'Patient Empowerment' must be one of the buzzwords of the day. As patient advocate it's definitely one of the standard topics one gets invited to talk about. So after something close to 10 years in patient advocacy- it's a bit hard to say when it started as very much like most of my colleagues, I somehow got sucked in. And before you know it, someone calls you a patient advocate. Before you consider that yourself and before you feel you actually know what that is supposed to be, a patient advocate- let alone ready to fill that role. It then takes a while to realise that that is *precisely* the point.
Most of us ended up in patient advocacy because of a personal experience with disease, in my case it was my husband's death from Melanoma. It is something in that experience that upset us so much that we are willing to go to great length and spend incredible amount of time and personal resources on seeing change, seeing improvement. The specific trigger differs between people- I could not believe we actually randomise patients in clinical trials to therapies we know not to work, all under some fake pretence of 'Science' until my husband joined such a trial- and anything else came from that experience. Others only have a vague but considerable feeling of unease, of injustice, but all of it is about the need for change.
Change is about building something new, something better. It is about inventing a better future that will benefit those affected today and those to come after us- those lucky enough today not to know what the future holds for them. And when it comes to change, concepts and words matter. They are like the essence of our values, our assumptions, the way we look at the world. And it turned out that when my MPNE colleagues and I were working on V2A2, a tool for effective patient information for Share4Rare, the second Horizon2020 project our network participated in and both deserving some extra blogs another time- that the term Patient Empowerment sat very uncomfortably with us.
What is the issue with Patient Empowerment? It's in the assumptions and the perspective. As 'Patient Empowerment' comes with a number of hidden assumptions: That patients are powerless, therefore need to be given power. That it is on the empowerer to hand over that power. And by consequence, that it is the empowerer to decide how much of that power to hand over and in which shape and form. And- who gave the empowerer the power to do so in the first place?

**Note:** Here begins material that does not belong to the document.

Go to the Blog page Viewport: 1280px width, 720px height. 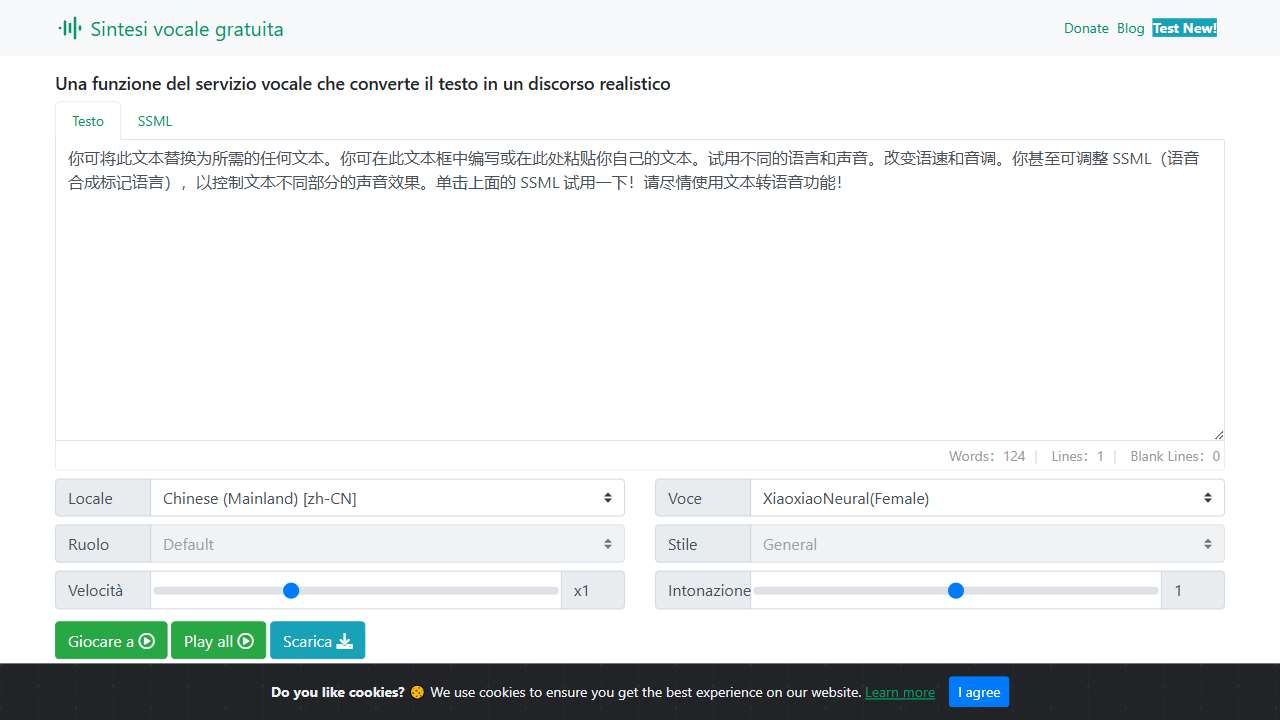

Fact is that in most situations- demanding equipoise-respecting clinical trials, access to your health records, a truly independent 2nd opinion, medical research that actually addresses medical need- are not about the assumption of transfer of power. They are about exerting one's rights. A hospital that is refusing to release a patient's data back to the person, usually using GDPR as an excuse, is simply violating laws. And it's not talk about patient empowerment that will fix that.

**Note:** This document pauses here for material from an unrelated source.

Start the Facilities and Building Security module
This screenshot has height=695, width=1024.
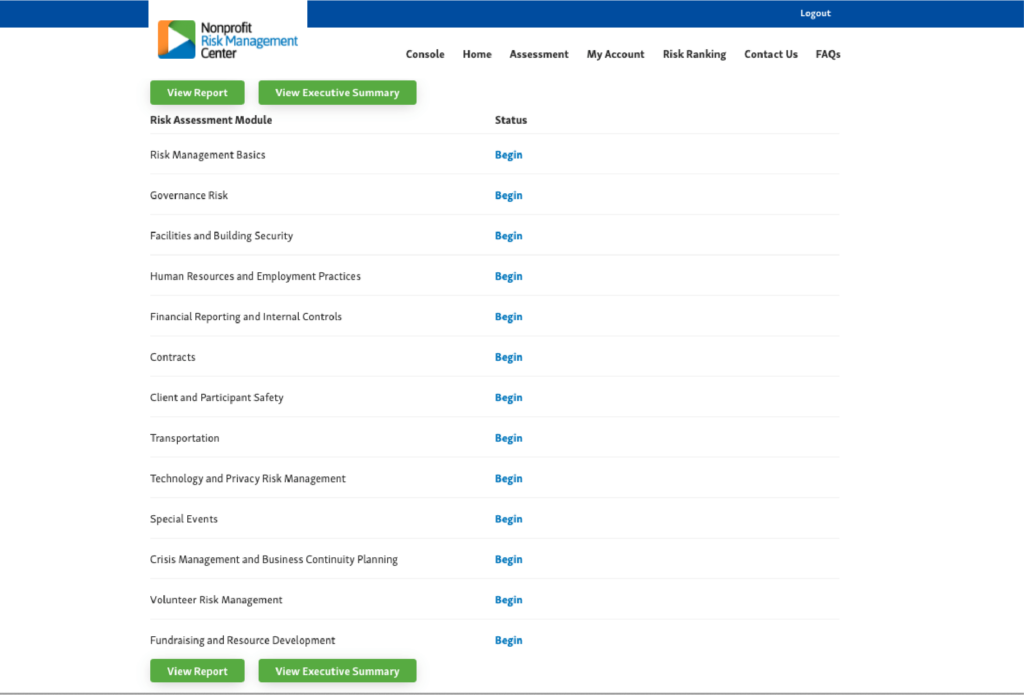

While the former were rather situations obstructing a patient's and citizen's rights, knowledge and education is an area of assumptions and attitude. The number of times we get to hear 'patients don't want to know this' or 'this is too difficult for patients' or even 'patients don't have to know this' is staggering. Considering the ease with which high- quality medical and scientific information is accessible today, it is also remarkably out-of-touch. Thanks to the internet, diverse social media channels and the enthousiasm of many who believe that education should be open and easily accessible- see MOOCs- and even entertaining and fun- see YouTube and TikTok- it was never easier to educate yourself on any topic you could be interested in, in a format that suits your personal learning style. Medical society such as ESMO and ASCO offer fellowships for patients and patient advocates to attend Scientific Meetings to learn. Open Science is gaining traction. Funders being to demand that the results of the research they fund are openly accessible.
We therefore felt that increasing patients' agency, increasing the range of a person's options, giving them choice and the ability to choose, was a concept that was more respectful towards patients.

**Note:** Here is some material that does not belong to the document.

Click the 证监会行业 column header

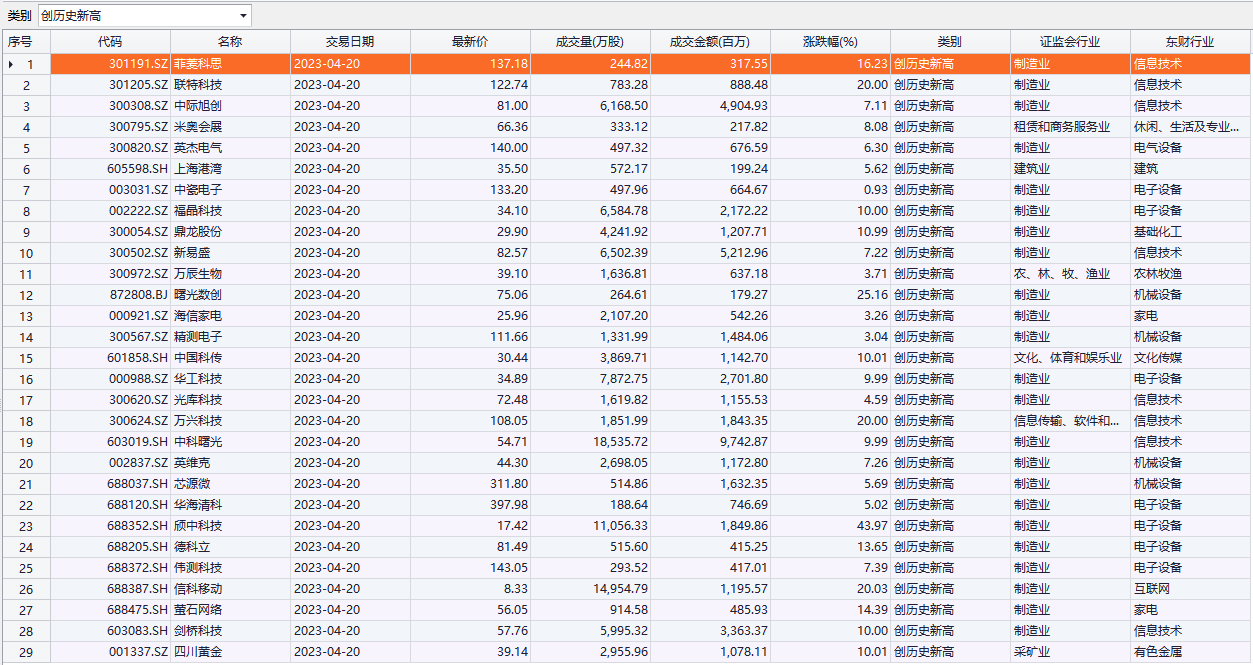click(1070, 42)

Agency is about assuming personal responsibility- and the realisation of the need to do so. With options available, it is on the patient to decide how much or how little responsibility they are willing to assume. With so many opportunities to learn for example, it's on the individual to decide what and how much they want to know and what to do with that knowledge. And that it is their decision to take as there simply is no authority granting that type of permission, or to hand them the power to do so. It's about the realisation that they already hold the power- and that the challenge is in exerting it and taking responsibility for the consequences, not in having it.
The difference between patient empowerment and patient agency thereby lies in how we think about patients. Patient empowerment assumes that someone else has the ability, capacity and moral right to hand over power to a - usually helpless, gratefully receiving- patient. Agency sees that a patient has the opportunity and ability to chose from a range of options. Systems are critical in ensuring equal opportunities but it is the patient who decides how much- or how little- responsibility to assume. And to choose. Or to let someone else choose. It's the difference between thinking of oneself as the helpless victim of circumstances. Or as of someone making best possible decisions in a bad situation- a situation one more often than not ended in by simply having bad luck.